Passage —
════════════════
# Walstad Method covered tanks



## FlatfishTanker (Sep 17, 2019)

I just finished reading the Walstad book. In her book, Ms. Walstad disclosed that she uses glass lids on her tanks. She didn't specify why she does this, or I could have missed it. But given that she is a big advocate of letting her plants emerge from the surface to take CO2 from the air (The Aerial Advantage), I would think she wouldn't want to cover her tanks. At least not completely. Is covering the tank solely to cut down evaporation, or is there something else going on that I'm missing?

Wayne


----------



## fpn (Mar 28, 2018)

Even if you have a glass or other lid, you would want some small openings for equipment, e.g. heater, filter, etc. which should be enough for the surface plants, but also for oxygen exchange in non lighting periods.

A lid:

* reduces evaporation
* improves insulation - so your heater uses less electricity
* keeps fish & shrimp jumping out

On the minus - it reduces light from your planted aquarium light.


----------



## minorhero (Mar 28, 2019)

FlatfishTanker said:


> I just finished reading the Walstad book. In her book, Ms. Walstad disclosed that she uses glass lids on her tanks. She didn't specify why she does this, or I could have missed it. But given that she is a big advocate of letting her plants emerge from the surface to take CO2 from the air (The Aerial Advantage), I would think she wouldn't want to cover her tanks. At least not completely. Is covering the tank solely to cut down evaporation, or is there something else going on that I'm missing?
> 
> Wayne


I can't remember where in the book I saw it but I thought she mentioned that she covered the tanks to limit evaporation. She does limited water changes so the buildup of tds is inevitable. One way to cut down on that is to top off less with freshwater which requires less evaporation.
════════════════
Supplied records —
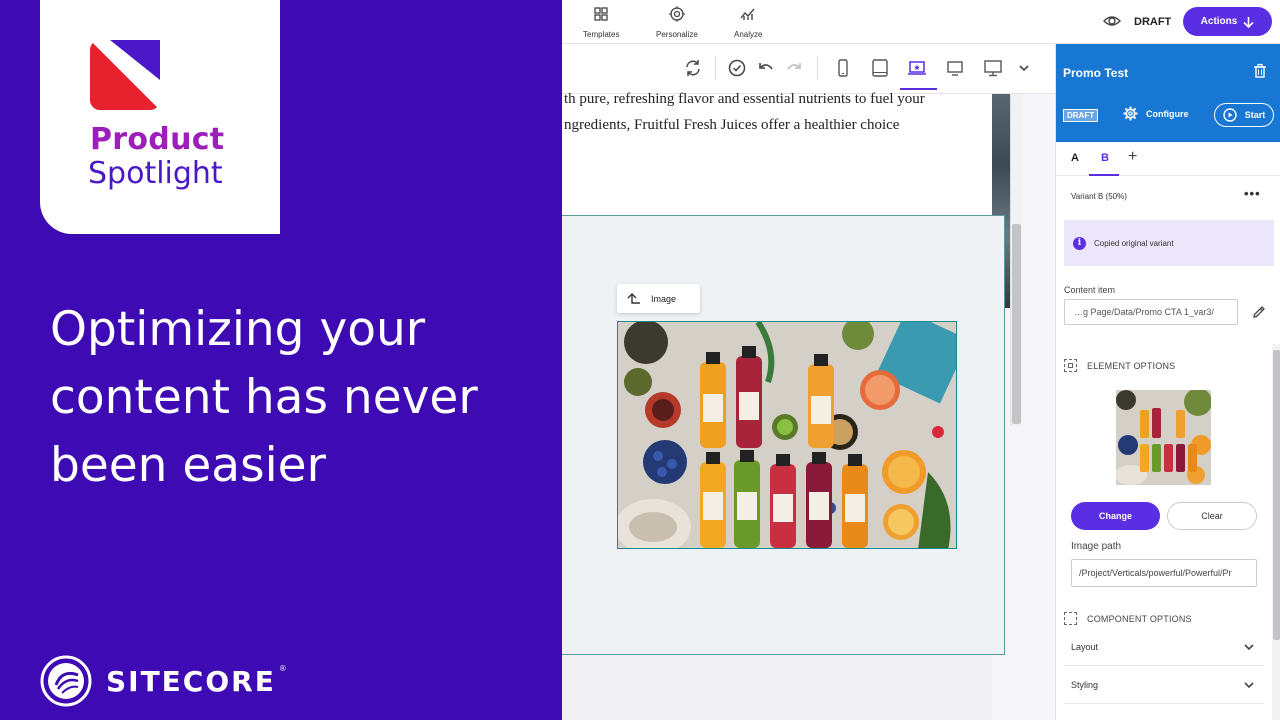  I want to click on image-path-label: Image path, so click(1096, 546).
════════════════
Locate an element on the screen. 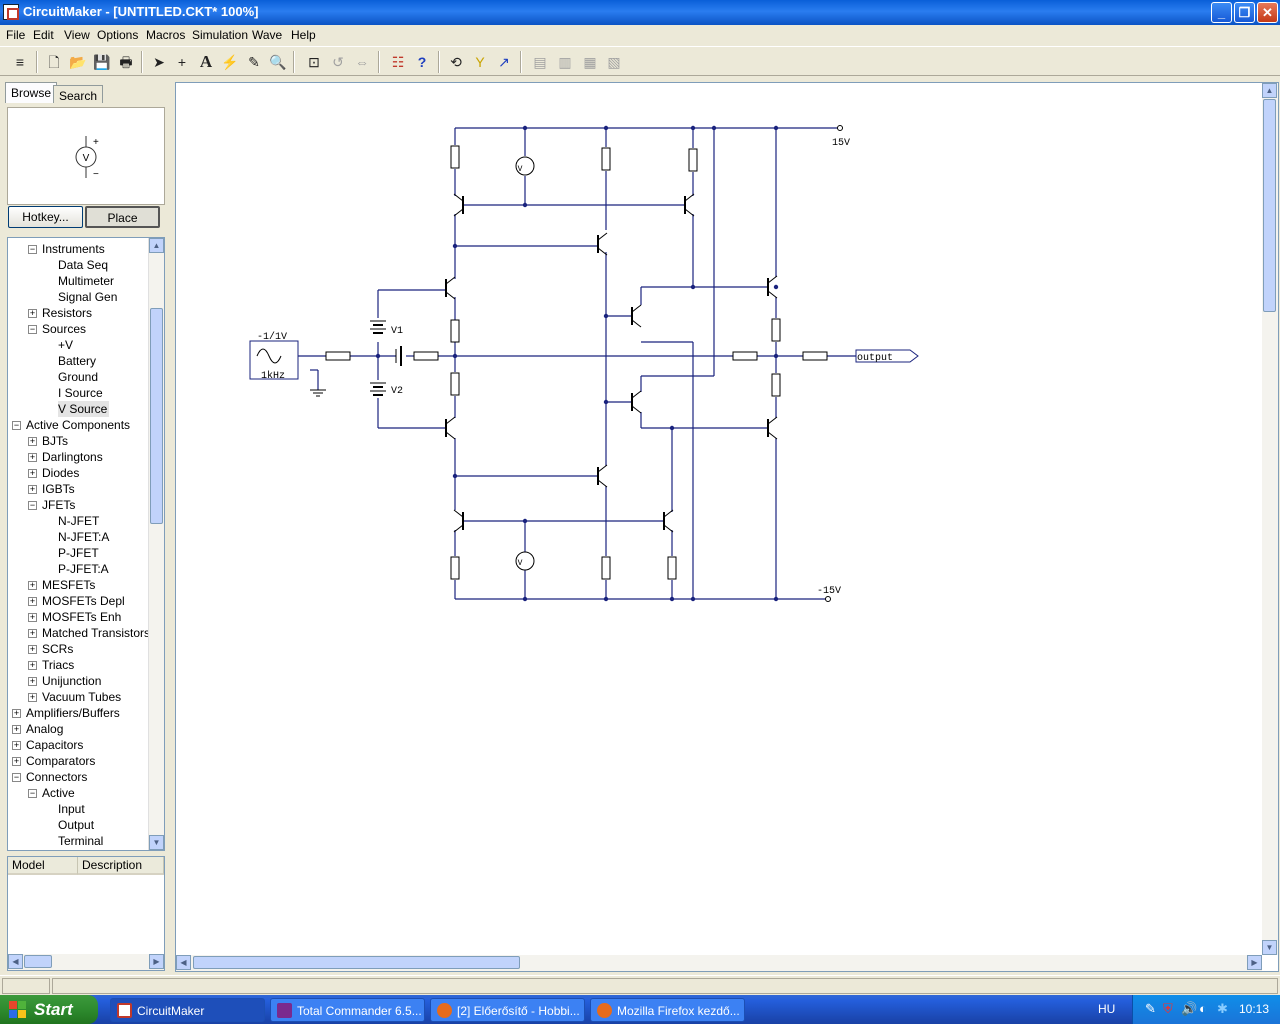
════════════════
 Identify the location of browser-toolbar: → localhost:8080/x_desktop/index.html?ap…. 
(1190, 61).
════════════════
To do —
1. In the Walstad lid thread, what drawback of a lid does fpn mention?
2. Which usernames have posts in the Walstad lid thread?
3. Write the next part of the Walstad lid thread, picking up after its final sentence.
The rows above are separate material, unconnected to the Walstad lid thread.

List of answers —
1. A lid reduces light from the planted aquarium light.

2. FlatfishTanker, fpn, minorhero

3.
She however mentioned she lets plants grow emersed whenever possible including one time where the plant grew so large it completely covered the outside of the tank on one side. Thus a lid completely sealing off the tank is impossible but any bit would still help.


----------



## tamsin (Jan 12, 2011)

You can always drop the water level and have emersed plants under the lid. I would say evaporation and fish jumping are the main reasons people add lids.


----------



## FlatfishTanker (Sep 17, 2019)

*Planted tank lids*



tamsin said:


> You can always drop the water level and have emersed plants under the lid. I would say evaporation and fish jumping are the main reasons people add lids.


Yes! A friend of mine told me the same thing. I have a 55 tall. It is very tall, and I was actually considering not using it because of that. I was concerned that it would take too long for my emergent pants to reach the surface. But why not lower the surface! Sometimes the answer is TOO obvious and we just can't see it. Thanks. AND, I can use a lid and have plenty of room for the plant(s) to grow in the space above the surface and below the lid. Because I have another reason to use a lid. My cat!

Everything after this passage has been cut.